Document text:
When the driving roller 18 is rotationally driven, the heating belt
11 is rotated together with the roller 17 by a friction between an
outer surface of the driving roller 18 (surface of silicone rubber
layer) and an inner surface of the heating belt 11 (for example,
inner surface of substrate). The arrangement and size of the roller
17 and the driving roller 18 are selected according to the size of
the heating belt 11. For example, the dimensions of the above
described roller 17 and the driving roller 18 are selected so as to
be capable of stretching the heating belt 11 of which the inner
diameter is 55 mm at the time when the heating belt 11 is not
mounted.
The pressing belt 12 is stretched by a tension roller 19 and a
pressing side roller 20 which function as belt suspension members.
The inner diameter of the pressing belt 12 at the time when being
not mounted can be, for example, set at 55 mm. The tension roller
19 and the pressing side roller 20 are each rotatably supported by
bearing between left and right side plates (unillustrated) of the
heat fixing apparatus, and are supported.
The tension roller 19 can be structured so as to have a silicone
sponge layer provided, for example, on a cored bar made of an iron
alloy, of which the outer diameter is 20 mm and of which the inner
diameter is 16 mm, in order to lower the thermal conductivity and
reduce the heat conduction from the pressing belt 12.
The pressing side roller 20 can be, for example, a rigid roller
that is made of an iron alloy and has low slidability, and of which
the outer diameter is 20 mm, of which the inner diameter is 16 mm
and of which the thickness is 2 mm.
Here, a pressing mechanism (unillustrated) presses the left and
right end sides of the rotation shaft of the pressing side roller
20 toward the driving roller 18 with a predetermined pressing force
in the direction of an arrow F, so as to form the nip portion N
between the heating belt 11 and the pressing belt 12.
In addition, a pressing pad is adopted so as to obtain a wide nip N
without upsizing the heat fixing apparatus. Specifically, the
pressing pads are a fixing pad 21 which functions as a first
pressing pad for pressing the heating belt 11 toward the pressing
belt 12, and a pressing pad 22 which functions as a second pressing
pad for pressing the pressing belt 12 toward the heating belt 11.
The fixing pad 21 and the pressing pad 22 are arranged so as to be
supported between the left and right side plates (unillustrated) of
the heat fixing apparatus. The pressing pad 22 is pressed toward
the fixing pad 21 with a predetermined pressing force in the
direction of an arrow G, by a pressing mechanism (unillustrated).
The fixing pad 21 that is the first pressing pad has a pad
substrate and a sliding sheet (low friction sheet) 23 which comes
in contact with the belt. The pressing pad 22 that is the second
pressing pad also has a pad substrate and a sliding sheet 24 which
comes in contact with the belt. This is because the scraping of the
portion of the pad increases, which rubs against the inner
circumferential surface of the belt. The sliding sheets 23 and 24
being interposed between the belt and the pad substrate thereby
prevents the scraping of the pad, and can also reduce the sliding
resistance; and accordingly can easily secure satisfactory running
performance and durability of the belt.

What is asked:
a) Reproduce the fixing apparatus description starting at "Here, a pressing" and ending at "toward the heating belt 11.".
b) Name every roller that the fixing apparatus description identifies by a reference numeral, and give each one with its numeral.

Stored data:

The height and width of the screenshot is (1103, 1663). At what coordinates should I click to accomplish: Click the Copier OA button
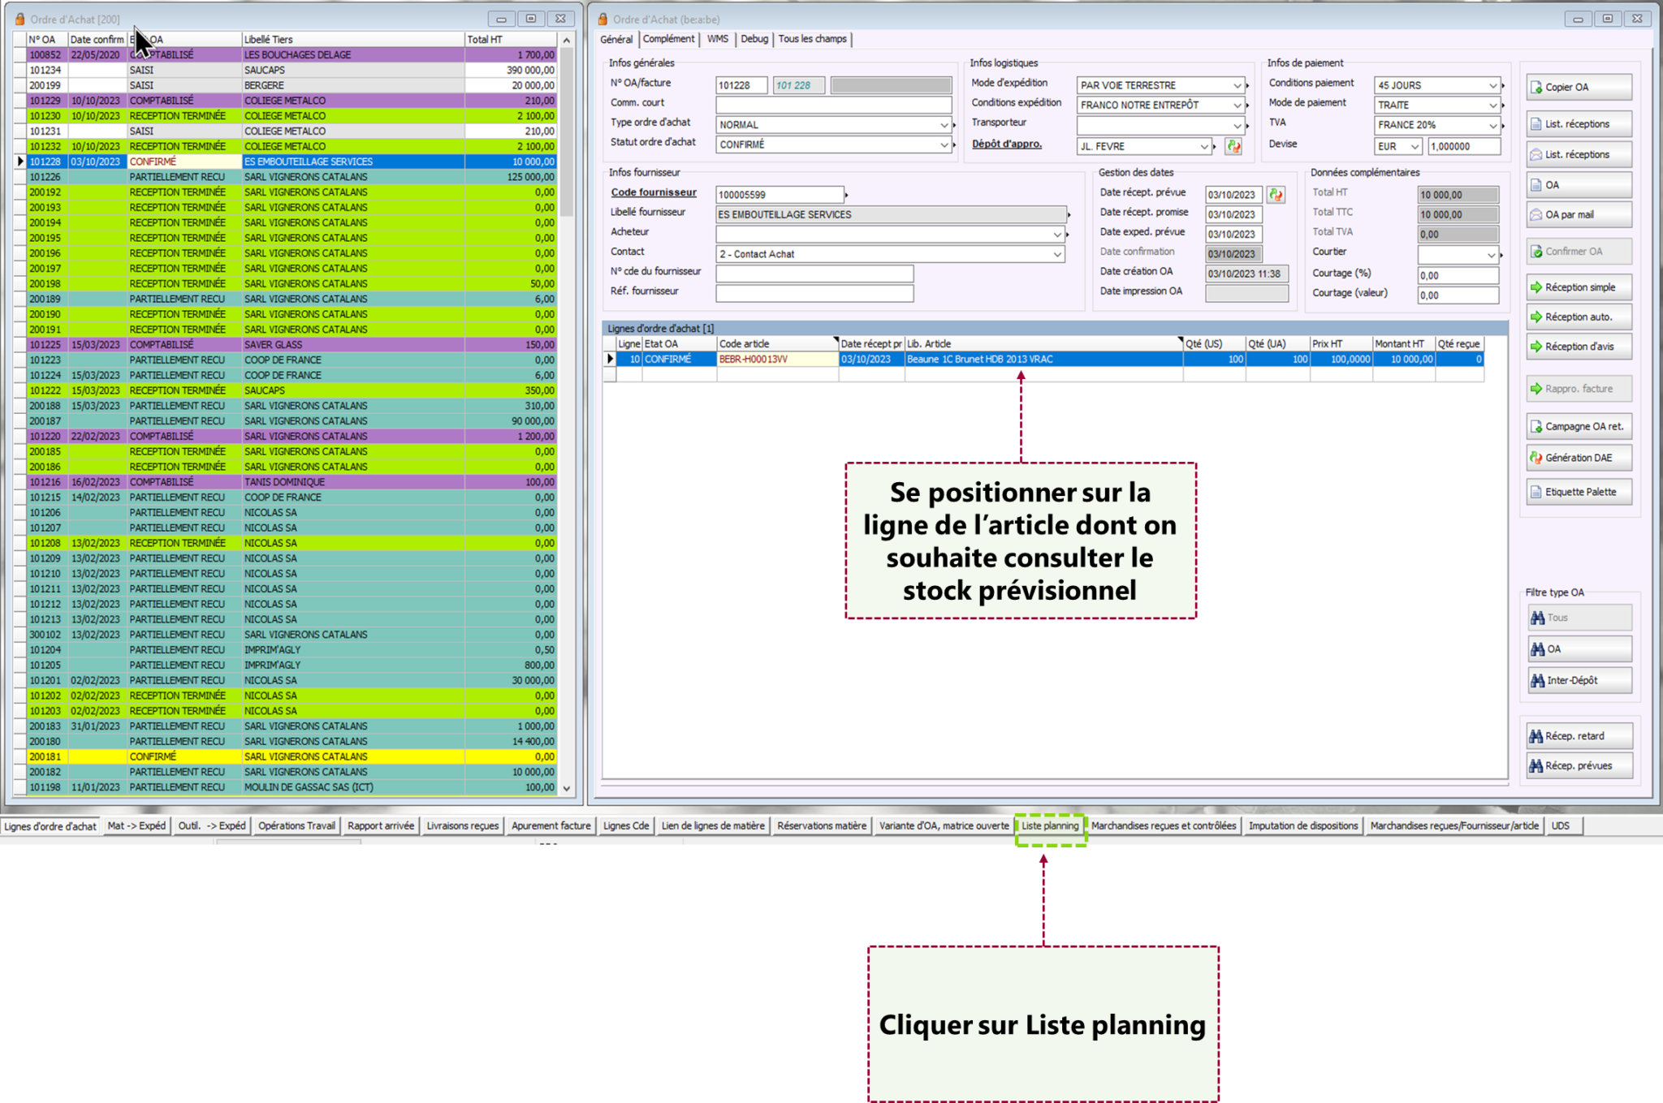[1578, 87]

Results in order:
a)
Here, a pressing mechanism (unillustrated) presses the left and
right end sides of the rotation shaft of the pressing side roller
20 toward the driving roller 18 with a predetermined pressing force
in the direction of an arrow F, so as to form the nip portion N
between the heating belt 11 and the pressing belt 12.
In addition, a pressing pad is adopted so as to obtain a wide nip N
without upsizing the heat fixing apparatus. Specifically, the
pressing pads are a fixing pad 21 which functions as a first
pressing pad for pressing the heating belt 11 toward the pressing
belt 12, and a pressing pad 22 which functions as a second pressing
pad for pressing the pressing belt 12 toward the heating belt 11.

b)
- roller 17
- driving roller 18
- tension roller 19
- pressing side roller 20